The Senate acquitted Mr. Trump of a charge of “incitement of insurrection” after House prosecutors laid out a case that he was an “inciter in chief” who unleashed a mob by stoking a months-long campaign of spreading debunked conspiracy theories and false violent rhetoric that the 2020 election was stolen from him.

Mr. Trump’s lawyers countered that his words were not intended to incite the violence and that impeachment was nothing but a “witch hunt” designed to prevent him from serving in office again.

The conviction tally was the most bipartisan in United States history but left Mr. Trump to declare victory and signal a political revival while a bitterly divided GOP bickered over its direction and his place in the party.

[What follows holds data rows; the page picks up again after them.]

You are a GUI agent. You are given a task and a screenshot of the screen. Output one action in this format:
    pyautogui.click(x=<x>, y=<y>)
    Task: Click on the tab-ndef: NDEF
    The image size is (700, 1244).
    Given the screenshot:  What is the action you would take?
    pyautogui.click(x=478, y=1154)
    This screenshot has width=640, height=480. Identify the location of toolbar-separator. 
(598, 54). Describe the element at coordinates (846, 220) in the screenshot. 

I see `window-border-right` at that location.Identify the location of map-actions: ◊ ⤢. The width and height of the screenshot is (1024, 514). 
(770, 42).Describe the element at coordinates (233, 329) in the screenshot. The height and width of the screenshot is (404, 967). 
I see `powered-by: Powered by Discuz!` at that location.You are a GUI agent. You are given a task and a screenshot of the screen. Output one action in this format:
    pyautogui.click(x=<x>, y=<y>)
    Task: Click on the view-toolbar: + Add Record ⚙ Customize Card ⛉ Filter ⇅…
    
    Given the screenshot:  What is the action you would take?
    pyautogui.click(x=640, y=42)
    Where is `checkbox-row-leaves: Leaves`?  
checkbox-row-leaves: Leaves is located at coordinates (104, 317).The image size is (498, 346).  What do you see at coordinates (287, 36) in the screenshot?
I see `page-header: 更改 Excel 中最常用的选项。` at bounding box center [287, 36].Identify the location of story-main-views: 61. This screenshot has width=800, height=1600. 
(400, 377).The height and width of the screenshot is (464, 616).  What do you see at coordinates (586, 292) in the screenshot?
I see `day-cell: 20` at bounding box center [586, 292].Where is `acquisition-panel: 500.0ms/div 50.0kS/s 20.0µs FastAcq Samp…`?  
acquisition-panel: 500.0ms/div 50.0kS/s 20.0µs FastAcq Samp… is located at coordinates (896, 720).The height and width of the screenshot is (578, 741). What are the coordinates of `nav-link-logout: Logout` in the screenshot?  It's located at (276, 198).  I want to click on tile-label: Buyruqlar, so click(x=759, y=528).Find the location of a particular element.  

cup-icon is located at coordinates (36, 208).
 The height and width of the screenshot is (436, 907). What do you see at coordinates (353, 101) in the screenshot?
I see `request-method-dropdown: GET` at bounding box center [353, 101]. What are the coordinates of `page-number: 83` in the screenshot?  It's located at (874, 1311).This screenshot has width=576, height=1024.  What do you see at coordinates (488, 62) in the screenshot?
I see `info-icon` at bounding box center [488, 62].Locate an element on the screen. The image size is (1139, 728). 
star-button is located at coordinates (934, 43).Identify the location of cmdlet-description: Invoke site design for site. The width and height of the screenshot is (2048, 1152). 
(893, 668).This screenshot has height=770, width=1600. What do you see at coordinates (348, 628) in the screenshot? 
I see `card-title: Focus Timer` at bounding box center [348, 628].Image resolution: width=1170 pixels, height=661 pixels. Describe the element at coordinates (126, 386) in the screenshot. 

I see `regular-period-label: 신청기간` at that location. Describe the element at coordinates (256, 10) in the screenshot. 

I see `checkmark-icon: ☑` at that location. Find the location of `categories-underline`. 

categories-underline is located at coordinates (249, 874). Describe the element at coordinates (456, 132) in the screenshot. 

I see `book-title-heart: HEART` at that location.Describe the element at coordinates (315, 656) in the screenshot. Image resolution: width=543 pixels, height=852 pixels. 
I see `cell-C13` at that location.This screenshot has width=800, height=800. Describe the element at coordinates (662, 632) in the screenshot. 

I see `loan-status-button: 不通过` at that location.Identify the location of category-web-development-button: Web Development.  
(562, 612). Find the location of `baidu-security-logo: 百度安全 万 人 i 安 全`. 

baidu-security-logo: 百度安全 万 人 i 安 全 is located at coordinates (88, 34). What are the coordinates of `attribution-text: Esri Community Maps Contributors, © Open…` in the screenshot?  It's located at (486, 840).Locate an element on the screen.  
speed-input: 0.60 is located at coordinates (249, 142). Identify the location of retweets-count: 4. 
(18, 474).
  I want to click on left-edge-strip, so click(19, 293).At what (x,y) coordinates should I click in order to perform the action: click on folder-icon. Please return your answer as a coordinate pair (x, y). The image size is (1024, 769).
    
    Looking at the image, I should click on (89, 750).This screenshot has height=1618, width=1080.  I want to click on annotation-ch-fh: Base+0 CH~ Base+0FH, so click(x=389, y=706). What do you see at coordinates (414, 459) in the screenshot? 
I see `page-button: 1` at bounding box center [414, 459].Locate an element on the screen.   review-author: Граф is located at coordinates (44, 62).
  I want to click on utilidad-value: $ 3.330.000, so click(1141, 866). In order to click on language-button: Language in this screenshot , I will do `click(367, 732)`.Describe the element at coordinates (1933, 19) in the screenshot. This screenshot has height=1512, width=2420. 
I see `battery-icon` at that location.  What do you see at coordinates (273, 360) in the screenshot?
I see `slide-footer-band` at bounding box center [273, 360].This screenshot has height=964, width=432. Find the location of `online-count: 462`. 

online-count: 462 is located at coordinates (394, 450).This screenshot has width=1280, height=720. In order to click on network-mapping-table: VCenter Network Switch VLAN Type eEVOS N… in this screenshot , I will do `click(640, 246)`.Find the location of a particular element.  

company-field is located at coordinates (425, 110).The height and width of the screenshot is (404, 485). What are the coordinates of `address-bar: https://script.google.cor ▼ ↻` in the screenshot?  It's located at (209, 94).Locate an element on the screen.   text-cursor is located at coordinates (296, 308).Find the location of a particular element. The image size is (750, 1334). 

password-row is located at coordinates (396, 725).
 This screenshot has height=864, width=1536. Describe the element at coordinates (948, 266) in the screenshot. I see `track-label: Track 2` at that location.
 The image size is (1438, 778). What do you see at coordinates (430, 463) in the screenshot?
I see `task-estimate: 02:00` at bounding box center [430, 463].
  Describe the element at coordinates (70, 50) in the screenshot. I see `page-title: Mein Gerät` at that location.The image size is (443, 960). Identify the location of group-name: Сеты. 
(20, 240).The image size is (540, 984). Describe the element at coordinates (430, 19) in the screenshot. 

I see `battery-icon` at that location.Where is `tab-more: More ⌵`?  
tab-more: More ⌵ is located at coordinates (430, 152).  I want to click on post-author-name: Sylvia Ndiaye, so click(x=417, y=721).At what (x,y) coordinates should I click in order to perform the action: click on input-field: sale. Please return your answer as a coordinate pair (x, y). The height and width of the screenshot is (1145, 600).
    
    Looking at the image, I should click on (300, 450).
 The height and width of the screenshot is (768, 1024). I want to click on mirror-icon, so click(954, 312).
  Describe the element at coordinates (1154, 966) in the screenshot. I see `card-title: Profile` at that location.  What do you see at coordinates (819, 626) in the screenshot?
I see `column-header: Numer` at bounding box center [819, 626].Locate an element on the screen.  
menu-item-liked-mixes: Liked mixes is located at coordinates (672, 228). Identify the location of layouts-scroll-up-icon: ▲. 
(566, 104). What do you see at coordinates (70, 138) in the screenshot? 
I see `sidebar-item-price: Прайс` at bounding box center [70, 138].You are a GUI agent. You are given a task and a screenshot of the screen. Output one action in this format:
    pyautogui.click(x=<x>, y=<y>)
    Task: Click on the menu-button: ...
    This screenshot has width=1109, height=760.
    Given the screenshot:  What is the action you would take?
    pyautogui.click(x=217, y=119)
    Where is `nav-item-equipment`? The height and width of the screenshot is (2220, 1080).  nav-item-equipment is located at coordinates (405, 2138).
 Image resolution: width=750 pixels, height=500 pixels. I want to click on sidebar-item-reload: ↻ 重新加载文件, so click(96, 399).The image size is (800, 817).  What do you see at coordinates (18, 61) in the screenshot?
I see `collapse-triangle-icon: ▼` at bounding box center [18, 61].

The Republicans who joined Mr. Cassidy in voting to convict were Senators Richard Burr of North Carolina, Susan Collins of Maine, Lisa Murkowski of Alaska, Mitt Romney of Utah, Ben Sasse of Nebraska and Pat Toomey of Pennsylvania.

“It’s frustrating, but the founders knew what they were doing and so we live with the system that we have,” Democratic Delegate Stacey Plaskett, a House prosecutor who represents the Virgin Islands, said of the verdict, describing it as “heartbreaking.” She added: “But, listen, we didn’t need more witnesses. We needed more senators with spines.”

Mr. McConnell told Republican senators shortly before the vote that he would vote to acquit Mr. Trump. In a blistering speech after the vote, the Kentucky Republican said the president was “practically and morally responsible for provoking the events of that day” but that the Senate’s hands were tied to do anything about it because Mr. Trump was out of office. The Senate, in an earlier vote, had deemed the trial constitutional.

“It was powerful to hear the 57 guilties and then it was puzzling to hear and see Mitch McConnell stand and say ‘not guilty’ and then, minutes later, stand again and say he was guilty of everything,” said Democrat Representative Madeleine Dean, of Pennsylvania. “History will remember that statement of speaking out of two sides of his mouth,” she said.

Ms. Dean also backed the idea of an impartial investigative commission “not guided by politics but filled with people who would stand up to the courage of their conviction.”

Mr. Cassidy and Ms. Dean spoke on ABC’s This Week, Mr. Graham appeared on Fox News Sunday, and Ms. Plaskett appeared on CNN’s State of the Union.

Associated Press writers Alexandra Jaffe, Lisa Mascaro, Eric Tucker, Mary Clare Jalonick and Alan Fram contributed to this report.